Thank you. I also wanted to add that I tested the above code on synthetic data generated from the same model as the Bayesian model written above (sampled true parameters according to the priors, then sampled data according to those parameters). On this (well-specified) synthetic data, the model still fails to converge on large datasets, even though it converges well for smaller datasets.

martinjankowiak · October 26, 2024, 5:32pm

i don’t really understand the structure of your model but i wouldn’t be surprised if you’re suffering from numerical issues. these kinds of computations can be numerically dangerous (as e.g. phi goes to zero or one):

log_ratio = jnp.log((phi / (1 - phi)) * ((1 - thresholds_in_p_space[k]) / thresholds_in_p_space[k]))

for example maybe jnp.log(1 - search_rate) should use jnp.log1p. in general you should probably think about how to rewrite your computations to be more numerically stable.

also make sure you’re using 64-bit precision.

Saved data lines
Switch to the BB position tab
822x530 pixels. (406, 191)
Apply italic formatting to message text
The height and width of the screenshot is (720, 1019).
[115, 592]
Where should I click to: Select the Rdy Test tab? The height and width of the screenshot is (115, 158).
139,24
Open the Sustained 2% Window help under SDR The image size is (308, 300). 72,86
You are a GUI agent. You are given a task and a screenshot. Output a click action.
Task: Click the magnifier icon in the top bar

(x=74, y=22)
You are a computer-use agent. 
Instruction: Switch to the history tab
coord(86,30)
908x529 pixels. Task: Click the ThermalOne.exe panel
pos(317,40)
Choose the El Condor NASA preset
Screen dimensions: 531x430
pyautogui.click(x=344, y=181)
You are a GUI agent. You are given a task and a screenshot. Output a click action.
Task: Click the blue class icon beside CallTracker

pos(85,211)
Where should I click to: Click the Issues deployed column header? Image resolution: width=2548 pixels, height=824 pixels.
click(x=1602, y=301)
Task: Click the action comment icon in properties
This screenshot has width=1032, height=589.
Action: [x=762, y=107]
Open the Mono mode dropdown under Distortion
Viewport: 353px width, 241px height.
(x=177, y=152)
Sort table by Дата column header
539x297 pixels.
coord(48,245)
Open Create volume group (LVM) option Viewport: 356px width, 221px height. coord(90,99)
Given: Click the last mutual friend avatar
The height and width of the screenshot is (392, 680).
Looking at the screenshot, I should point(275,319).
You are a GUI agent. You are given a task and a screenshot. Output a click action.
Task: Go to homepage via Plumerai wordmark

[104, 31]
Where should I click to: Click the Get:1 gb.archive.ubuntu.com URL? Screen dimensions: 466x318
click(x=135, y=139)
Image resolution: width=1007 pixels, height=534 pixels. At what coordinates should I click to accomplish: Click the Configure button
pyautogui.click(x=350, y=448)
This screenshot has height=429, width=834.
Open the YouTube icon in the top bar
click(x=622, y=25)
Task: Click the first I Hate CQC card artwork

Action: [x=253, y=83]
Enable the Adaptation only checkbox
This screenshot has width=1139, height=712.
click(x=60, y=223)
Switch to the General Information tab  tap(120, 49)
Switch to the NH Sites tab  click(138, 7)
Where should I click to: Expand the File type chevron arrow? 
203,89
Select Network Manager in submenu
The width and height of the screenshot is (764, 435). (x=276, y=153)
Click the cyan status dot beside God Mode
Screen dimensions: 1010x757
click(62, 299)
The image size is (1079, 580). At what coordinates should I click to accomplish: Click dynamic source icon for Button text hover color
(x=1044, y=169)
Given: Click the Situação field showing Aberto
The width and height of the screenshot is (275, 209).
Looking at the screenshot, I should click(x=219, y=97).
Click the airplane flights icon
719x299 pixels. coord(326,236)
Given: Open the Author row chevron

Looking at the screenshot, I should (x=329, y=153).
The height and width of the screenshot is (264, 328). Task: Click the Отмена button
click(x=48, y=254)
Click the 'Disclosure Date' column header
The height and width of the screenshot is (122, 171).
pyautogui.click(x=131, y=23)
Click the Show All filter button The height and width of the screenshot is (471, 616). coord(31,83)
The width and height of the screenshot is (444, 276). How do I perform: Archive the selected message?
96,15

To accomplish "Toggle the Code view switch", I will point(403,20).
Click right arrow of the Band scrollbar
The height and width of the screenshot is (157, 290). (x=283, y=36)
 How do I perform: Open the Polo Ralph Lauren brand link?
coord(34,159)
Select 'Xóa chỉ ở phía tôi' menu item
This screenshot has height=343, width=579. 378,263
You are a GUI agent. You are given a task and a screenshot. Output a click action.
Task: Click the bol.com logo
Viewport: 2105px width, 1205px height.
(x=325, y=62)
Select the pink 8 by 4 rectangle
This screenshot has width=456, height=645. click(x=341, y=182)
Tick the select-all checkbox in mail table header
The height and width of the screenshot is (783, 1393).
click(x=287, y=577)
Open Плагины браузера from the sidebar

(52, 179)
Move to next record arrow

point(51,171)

Exercise prompt - In one to three sentences, explain why the reply in the forum thread warns about the line that computes log_ratio. These lines are separate material and have nothing to do with the forum thread.

Response - The reply says computations like this one can be numerically dangerous, for example as phi goes to zero or one. It suggests the model may be suffering from numerical issues, so the computations should be rewritten to be more numerically stable.